When most people hear the term mergers and acquisitions (M&A), they think of huge corporations and mega-mergers like AOL-Time Warner, General Electric-NBC, or Bank of America-Fleet Boston.
But for every mega-merger that's on the front cover of the business magazines, there are thousands of mergers and acquisitions of small- and mid-sized businesses just like yours. In 2004, there were 8,064 middle-market M&A deals in the U.S. worth more than $152 billion combined, according to FactSet Mergerstat, LLC.
So, does a merger or acquisition make sense for your company? Let's take a look at this question from both sides of the table — the buying side and the selling side.
There are many different ways to grow your business, and one of them is to buy another business. For most companies, there's a limit to how much they can grow internally (or "organically") before adding more staff and other overhead.
Buying another business is an alternative to organic growth that may enable you to add new and complementary products and services to your mix (i.e., vertical integration). Or maybe there's a competitor who's looking to sell, and joining together offers more potential benefits to both of you than continuing to operate independently.
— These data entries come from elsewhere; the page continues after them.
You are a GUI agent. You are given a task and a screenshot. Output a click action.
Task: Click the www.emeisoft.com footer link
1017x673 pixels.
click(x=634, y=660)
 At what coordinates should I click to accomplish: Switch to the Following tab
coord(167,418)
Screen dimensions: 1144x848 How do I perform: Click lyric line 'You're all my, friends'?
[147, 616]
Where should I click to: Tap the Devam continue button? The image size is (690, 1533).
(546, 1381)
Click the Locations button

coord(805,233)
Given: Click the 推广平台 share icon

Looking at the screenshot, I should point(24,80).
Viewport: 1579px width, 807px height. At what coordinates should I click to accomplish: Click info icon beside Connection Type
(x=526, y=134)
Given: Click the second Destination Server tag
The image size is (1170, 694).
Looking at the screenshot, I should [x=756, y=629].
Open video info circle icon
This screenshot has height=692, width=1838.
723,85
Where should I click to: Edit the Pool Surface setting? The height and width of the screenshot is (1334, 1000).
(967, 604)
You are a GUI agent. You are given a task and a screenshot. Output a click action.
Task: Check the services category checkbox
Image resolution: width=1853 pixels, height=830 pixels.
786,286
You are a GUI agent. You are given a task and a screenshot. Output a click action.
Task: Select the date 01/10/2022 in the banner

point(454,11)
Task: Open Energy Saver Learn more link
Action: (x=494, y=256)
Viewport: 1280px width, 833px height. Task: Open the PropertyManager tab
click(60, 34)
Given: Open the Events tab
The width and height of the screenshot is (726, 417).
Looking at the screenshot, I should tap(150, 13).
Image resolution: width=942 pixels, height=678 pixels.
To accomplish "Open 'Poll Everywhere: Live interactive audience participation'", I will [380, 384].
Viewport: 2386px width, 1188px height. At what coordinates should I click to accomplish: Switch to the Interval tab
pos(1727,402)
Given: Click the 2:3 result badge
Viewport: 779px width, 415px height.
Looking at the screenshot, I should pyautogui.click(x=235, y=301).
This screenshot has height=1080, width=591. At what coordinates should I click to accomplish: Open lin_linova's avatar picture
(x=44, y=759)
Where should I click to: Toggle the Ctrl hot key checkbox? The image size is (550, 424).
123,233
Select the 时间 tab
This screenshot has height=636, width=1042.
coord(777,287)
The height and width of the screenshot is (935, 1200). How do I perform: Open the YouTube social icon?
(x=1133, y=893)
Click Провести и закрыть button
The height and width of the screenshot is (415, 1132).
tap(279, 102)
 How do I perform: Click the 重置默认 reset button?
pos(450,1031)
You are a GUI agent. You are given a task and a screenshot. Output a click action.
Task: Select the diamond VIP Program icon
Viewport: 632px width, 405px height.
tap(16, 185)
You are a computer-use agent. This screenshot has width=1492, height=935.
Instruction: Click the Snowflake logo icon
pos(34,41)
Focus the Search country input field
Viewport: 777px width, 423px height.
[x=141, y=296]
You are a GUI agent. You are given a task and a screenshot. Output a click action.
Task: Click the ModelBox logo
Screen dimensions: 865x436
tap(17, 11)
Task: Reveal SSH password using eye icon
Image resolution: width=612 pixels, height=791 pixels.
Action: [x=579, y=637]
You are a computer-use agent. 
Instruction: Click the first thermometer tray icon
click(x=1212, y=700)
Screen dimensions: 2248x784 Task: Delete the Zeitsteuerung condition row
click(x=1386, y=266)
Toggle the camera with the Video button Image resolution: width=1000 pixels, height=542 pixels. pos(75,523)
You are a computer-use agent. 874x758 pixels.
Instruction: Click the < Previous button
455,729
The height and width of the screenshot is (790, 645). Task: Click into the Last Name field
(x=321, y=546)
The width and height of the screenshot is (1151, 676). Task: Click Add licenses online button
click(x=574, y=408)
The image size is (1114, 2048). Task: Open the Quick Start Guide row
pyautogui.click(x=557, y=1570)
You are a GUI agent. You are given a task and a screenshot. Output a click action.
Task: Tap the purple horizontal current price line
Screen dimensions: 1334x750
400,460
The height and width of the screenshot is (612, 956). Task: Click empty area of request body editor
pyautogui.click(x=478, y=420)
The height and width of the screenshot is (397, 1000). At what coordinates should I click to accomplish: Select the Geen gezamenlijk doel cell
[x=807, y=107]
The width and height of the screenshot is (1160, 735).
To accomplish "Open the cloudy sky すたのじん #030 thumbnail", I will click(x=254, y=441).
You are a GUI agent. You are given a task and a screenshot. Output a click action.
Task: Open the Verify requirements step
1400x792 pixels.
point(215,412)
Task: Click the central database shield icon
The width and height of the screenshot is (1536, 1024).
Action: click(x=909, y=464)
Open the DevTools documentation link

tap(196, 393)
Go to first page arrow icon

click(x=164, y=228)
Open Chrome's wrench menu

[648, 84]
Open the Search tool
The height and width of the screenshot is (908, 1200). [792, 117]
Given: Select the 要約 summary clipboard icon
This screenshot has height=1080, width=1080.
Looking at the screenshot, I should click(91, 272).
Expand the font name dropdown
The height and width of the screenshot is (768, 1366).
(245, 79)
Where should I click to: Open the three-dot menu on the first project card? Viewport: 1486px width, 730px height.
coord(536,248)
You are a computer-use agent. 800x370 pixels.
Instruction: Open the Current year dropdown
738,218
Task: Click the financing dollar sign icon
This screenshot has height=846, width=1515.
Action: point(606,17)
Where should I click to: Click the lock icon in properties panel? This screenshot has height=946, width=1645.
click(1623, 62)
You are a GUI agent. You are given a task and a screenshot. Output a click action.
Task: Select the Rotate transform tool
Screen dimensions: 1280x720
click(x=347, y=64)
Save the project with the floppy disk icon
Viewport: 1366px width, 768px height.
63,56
The first question you should ask is a simple one: Why do you want to buy a business? There may be many different reasons, but the final decision should be the result of a strategic planning process and long-term vision for your business.
Does an acquisition help you meet your strategic goals and objectives? Does it strengthen your product line offerings? Does it give you deeper penetration into your market? Does it help you better utilize assets that aren't delivering an adequate return on equity? Will it increase your efficiencies, strengthen your purchasing power, or avoid duplication of costs?
On the other hand, can you meet your strategic and growth goals by some other strategy? Could you put more money into research and development, or hire additional salespeople? You must go through the discipline of answering these and many other questions like them before embarking on a business acquisition.
If after working through these questions you decide you do have valid strategic reasons for buying another business, the next step is to begin the process of searching for acquisition targets and performing due diligence on them. Acquisition targets may be fairly limited and obvious if yours is a niche industry or if your goals are narrowly defined. If not, an investment banker can help you identify possible targets.
In looking at potential companies to buy, remember that regardless of the purchase price or past sales or earnings of the company, what you are really buying is a future stream of earnings — or in other words, the ability of a business to generate profits in the future. If a business isn't generating enough earnings to provide an acceptable return on investment, and you're not sure you can make that happen, then you should proceed with extreme caution.
Beyond the financials, you also need to consider the cultural issues involved in an acquisition. Is the new business going to be culturally compatible with your existing business? In recent years we've read about large corporate mergers that made sense on the surface but broke down due to "softer" issues like conflicting corporate cultures.
As you get deeper into your due diligence and negotiations with a potential acquisition target, be careful to guard against "falling in love" with a company. Remember: When push comes to shove, you don't have to buy the business — you can always just walk away if you don't become too emotionally attached. The acquisition will be rational and make financial sense or it won't, so be sure you can tell the difference.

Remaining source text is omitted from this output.